Prapan Jutavijittum has obtained Board of General Pathology (Anatomic and Clinical Pathology) certificate in Thailand in 1990. He is currently an Assocate Professor at Department of Pathology, Faculty of Medicine, Chiang Mai University, Thailand. He has published more than 20 papers in reputed journals.
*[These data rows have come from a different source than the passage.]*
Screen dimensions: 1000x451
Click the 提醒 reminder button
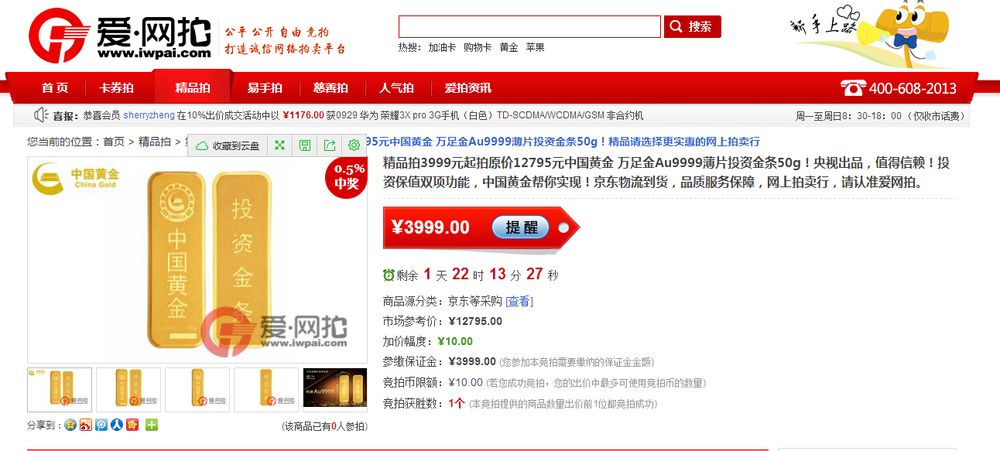521,227
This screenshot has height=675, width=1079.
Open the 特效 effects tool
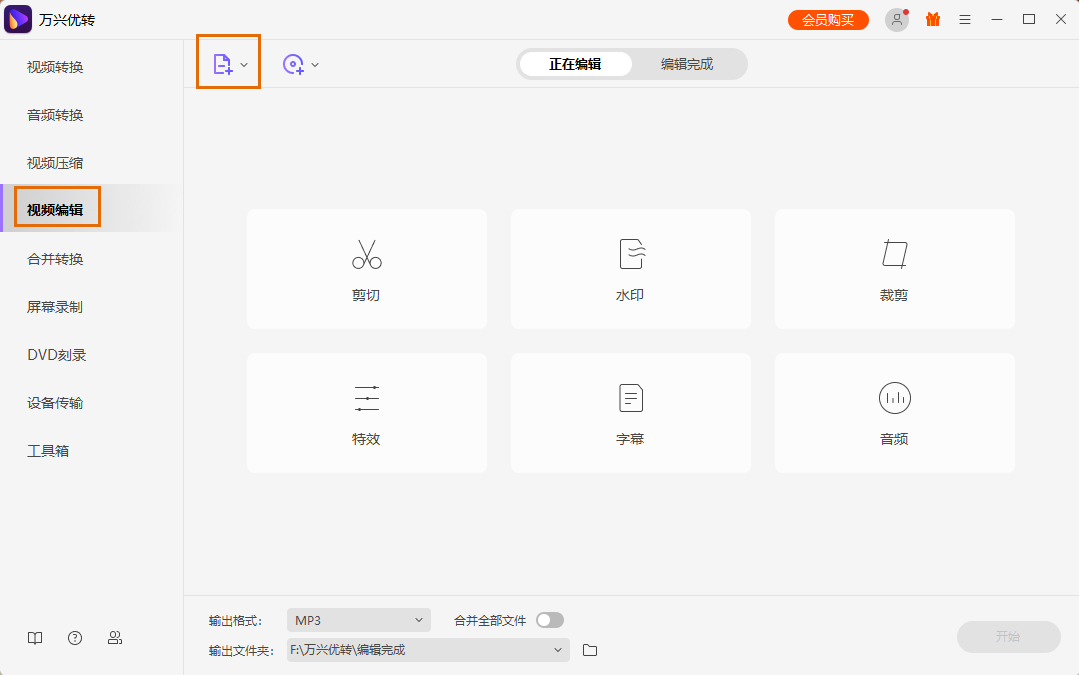[366, 412]
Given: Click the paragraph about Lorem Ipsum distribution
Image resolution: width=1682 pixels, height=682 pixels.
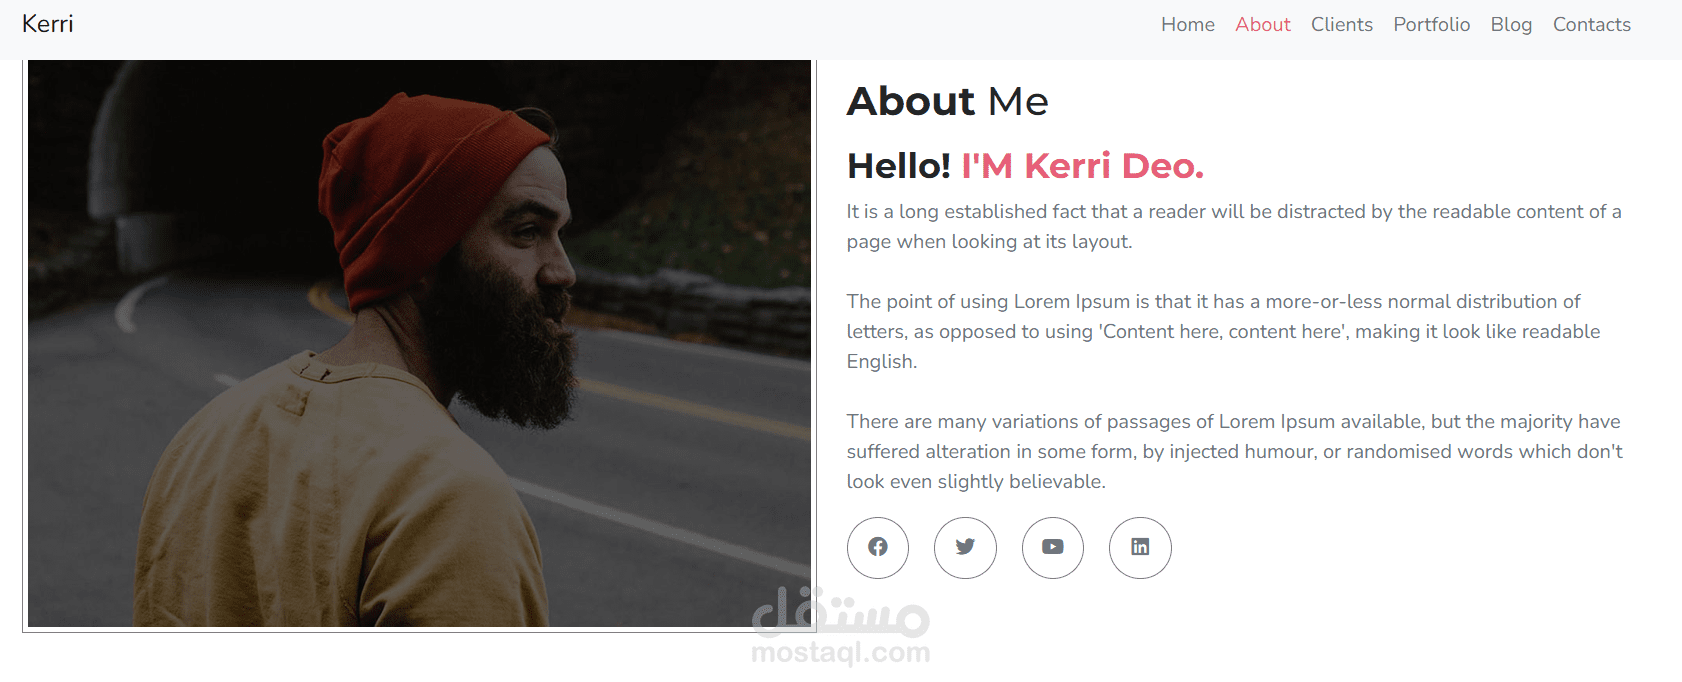Looking at the screenshot, I should click(x=1223, y=331).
In 2013, first year medical students and nurse students of Chiang Mai University were tested for the presence of HBsAg and quantitative levels of anti-HBs. The students whom tested negative for HBsAg and anti-HBs negative or titer <10.0 mIU/ml were called back for 3-dose course of hepatitis B (HB) revaccination. Blood samples were taken at 8-10 months after the 1st dose of HB revaccination. Of 408 subjects, 3 (0.7%) were HBsAg-positive and 332 (81.4%) were anti-HBs negative or titer <10 mIU/ml and 76 (18.6%) were anti-HBs titer ≥10 mIU/ml. 2/248 (0.8%) of the students were test positive for anti-HBc. Among persons who born short after adoption of universal neonatal HB immunization in Thailand; at least 0.8% were infected and recovered from HBV infection, 0.7% became HBsAg carriers and at age 17-19 year-old 81.4% were anti-HBs negative or titer <10 mIU/ml. The young adults whom firstly demonstrated anti-HBs negative or titer <10 mIU/ml required at least 2-dose course of HB vaccination to achieve protective levels of anti-HBs. Among the complete 3-dose course of HB revaccinated subjects, only 5/236 (2.1%) have failure to raise anti-HBs ≥10 mIU/ml. Our data support the need of pre-booster check and HB revaccination to whom received neonatal HB vaccination if long time after that they have opportunities for HBV exposure, e.g., joining healthcare disciplines.